¿Cuándo un neumotórax es urgente?

Autor

Dr. Carlos García Franco

Cirujano Torácico en Madrid. Colegiado Núm. 28/2854075 Especialista en cirugía torácica desde 2005. Experiencia en hospitales de España y del extranjero, combinando actividad asistencial, responsabilidad clínica y una forma de entender la medicina centrada en la claridad, la honestidad y la atención personal.

Saber cuándo un neumotórax es urgente depende sobre todo de cómo se encuentra el paciente y, en segundo lugar, del tamaño del neumotórax. La falta de aire intensa o progresiva, el deterioro general, una disminución importante de la oxigenación o determinados factores de riesgo pueden hacer necesaria una valoración inmediata, incluso cuando el pulmón no parece estar muy colapsado en la radiografía.

El tamaño es importante, pero no debe interpretarse de forma aislada. Una persona joven, sana y con buena función pulmonar puede tolerar relativamente bien un neumotórax limitado, mientras que el mismo grado de colapso puede producir una dificultad respiratoria considerable en alguien con una enfermedad pulmonar previa.

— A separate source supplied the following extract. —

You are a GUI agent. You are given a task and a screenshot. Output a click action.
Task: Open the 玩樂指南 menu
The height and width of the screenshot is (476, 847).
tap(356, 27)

Por este motivo, ante un neumotórax siempre hay que valorar conjuntamente la imagen y la situación clínica. Lo que determina la urgencia no es únicamente cuánto pulmón parece haberse separado de la pared torácica, sino cómo está repercutiendo esa pérdida de función en la respiración y en el estado general del paciente.

Para conocer de forma general qué ocurre cuando entra aire en el espacio pleural y cómo se diagnostica y trata, puedes consultar Neumotórax. Síntomas y tratamiento.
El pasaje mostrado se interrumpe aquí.